Jewish Russian historian and sociologist (1922-2011)

Joel Veinberg (Russian: Йоэль Пейсахович (Иоэл Песахович) Вейнберг, Latvian: Joels Veinbergs; (1922 in Riga – 2011 in Jerusalem), also known as Joel Weinberg, was a Latvian and Soviet orientalist and historian of Jewish origin.

He graduated from a high school with language of instruction in Hebrew in Latvia and started university studies in history. From 1941 to 1943 he was confined to the Riga Ghetto together with his family and was thereafter imprisoned by Nazi Germany until 1945 in concentration camps in Latvia and Germany (including Buchenwald). After the war Veinberg worked as a lecturer of history in the University of Latvia and later at the Daugavpils University.

Joel Veinberg was one of the few Jewish historians in the USSR who could work in the "inactual" (from the point of view of the Soviet officialdom) fields such as ancient Jewish history and culture.
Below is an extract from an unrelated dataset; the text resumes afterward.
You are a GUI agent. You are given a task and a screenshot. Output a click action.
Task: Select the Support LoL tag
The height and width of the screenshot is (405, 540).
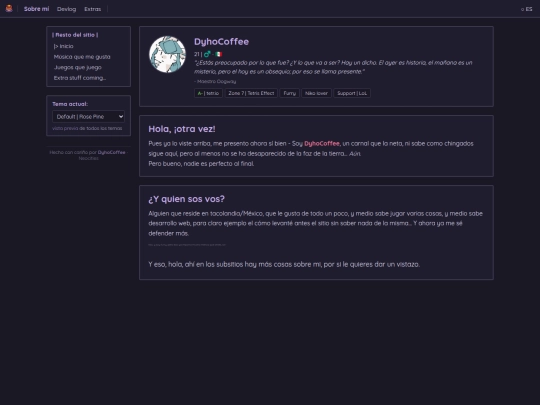point(352,93)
He published numerous works on the Ancient Orient («Человек в культуре древнего Ближнего Востока», М., 1986 ("Man and Culture in the Ancient Orient", published in Moscow)), Second Temple period and especially the Persian period, as well as on the Bible ("The Old Testament in the Light of Current Science", in Latvian, Riga, 1966).

Beginning in 1994 he worked at the Ben-Gurion University of the Negev as professor at the department of Bible and Ancient Orient.